Stuff The Internet Says On Scalability For September 7, 2012

It's HighScalability Time:

  • Quotable Quotes:
  • Evolution of SoundCloud’s Architecture: The way we develop SoundCloud is to identify the points of scale then isolate and optimize the read and write paths individually, in anticipation of the next magnitude of growth.
  • How We Build Our 60-Node (Almost Distributed Web Crawler.  Semantics3 crawls 1-3 million pages a day at a cost of ~$3 a day (excluding storage costs) using micro-instances, Grearman, redis, perl, chef, and capistrano.

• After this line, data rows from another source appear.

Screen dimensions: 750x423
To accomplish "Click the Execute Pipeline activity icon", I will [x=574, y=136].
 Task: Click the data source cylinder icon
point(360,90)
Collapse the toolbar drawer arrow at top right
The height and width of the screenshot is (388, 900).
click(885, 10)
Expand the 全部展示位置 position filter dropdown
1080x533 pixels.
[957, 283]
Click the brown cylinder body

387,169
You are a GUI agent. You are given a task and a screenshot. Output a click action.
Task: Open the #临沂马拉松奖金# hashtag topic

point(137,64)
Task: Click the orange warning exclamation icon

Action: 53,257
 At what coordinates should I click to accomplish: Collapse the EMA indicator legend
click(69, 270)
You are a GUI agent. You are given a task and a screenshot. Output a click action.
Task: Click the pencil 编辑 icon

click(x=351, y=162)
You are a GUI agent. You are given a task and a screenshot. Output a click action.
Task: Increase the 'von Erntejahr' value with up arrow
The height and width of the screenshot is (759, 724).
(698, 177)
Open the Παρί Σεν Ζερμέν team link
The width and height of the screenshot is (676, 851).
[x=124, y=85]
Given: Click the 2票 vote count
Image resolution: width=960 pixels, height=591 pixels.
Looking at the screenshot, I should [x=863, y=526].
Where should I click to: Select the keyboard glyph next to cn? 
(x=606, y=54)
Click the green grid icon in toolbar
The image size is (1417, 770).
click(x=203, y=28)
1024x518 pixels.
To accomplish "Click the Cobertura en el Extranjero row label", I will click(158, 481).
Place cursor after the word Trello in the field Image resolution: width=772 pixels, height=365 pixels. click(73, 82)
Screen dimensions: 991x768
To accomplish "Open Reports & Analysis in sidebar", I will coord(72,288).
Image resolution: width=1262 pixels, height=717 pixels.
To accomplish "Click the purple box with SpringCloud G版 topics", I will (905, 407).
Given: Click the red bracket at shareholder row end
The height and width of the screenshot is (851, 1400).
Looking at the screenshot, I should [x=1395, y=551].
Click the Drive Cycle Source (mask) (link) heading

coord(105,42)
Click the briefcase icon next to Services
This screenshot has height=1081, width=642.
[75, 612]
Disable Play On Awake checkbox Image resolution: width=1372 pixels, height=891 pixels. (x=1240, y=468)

  • Werner Vogels continues his 50 Shades of Programming book club with Back-to-Basics Weekend Reading - Granularity of locks. Highlight is a touching remembrance of Jim Gray.
  • Speaking of locks and stories, the MySQL Performance BLog in Write contentions on the query cache tracks down a performance problem to:  contention/excessive waiting somewhere in the server. A good candidate for contention issues was the query cache as it was enabled. 
  • Identifying and Eliminating Extra DB Latency. Embrace your Sherlock as you hunt down a trick performance problem. Love these kind of posts. The solution: We increased the statement cache size parameter, which dictates how many parsed SQL statements can remain in cache at a given time, from 80 to 500.
  • Harness unused smartphone power for a computing boost: Büsching and colleagues joined six low-powered Android phones into a network. Each can carry out 5.8 million calculations per second, or megaflops. When connected via Wi-Fi the phones could carry out a combined 26.2 megaflops, about 75 per cent of the theoretical maximum. Connecting the phones together via USB upped this to 29 megaflops.
  • Baron Schwartz with an interesting take on in-memory databases and flash: Most people I know using Fusion-IO aren't doing it with in-memory databases, but with databases much larger than memory. They do it because they are overwhelmingly disk-bound on reads. If you're using an in-memory database, spending a large amount of money on that caliber of storage is likely to be a waste. An in-memory database pretty much needs durable storage for a (relatively) occasional and (mostly) sequential write workload, which can be handled quite well by a good RAID controller with a battery-backed write cache.
  • Why Tarsnap doesn't use Glacier. While the should we or shouldn't we aspects of their decision to not use Glacier is interesting, what I loved was the explanation of the data and index deduplication design of tarsnap and how it would interface was Glacier. Fascinating reading.
  • In AWS RDS Benchmark and Modeling by Roberto Gaiser finds: EBS size has no effect on I/O performance; small instances are more affected by other instances on the same server; larger instance have a greater share of the physical resources, more network throughput translates to more EBS I/O
  • Herb Sutter shows How to write a CAS loop using std::atomics.  Simple it is not.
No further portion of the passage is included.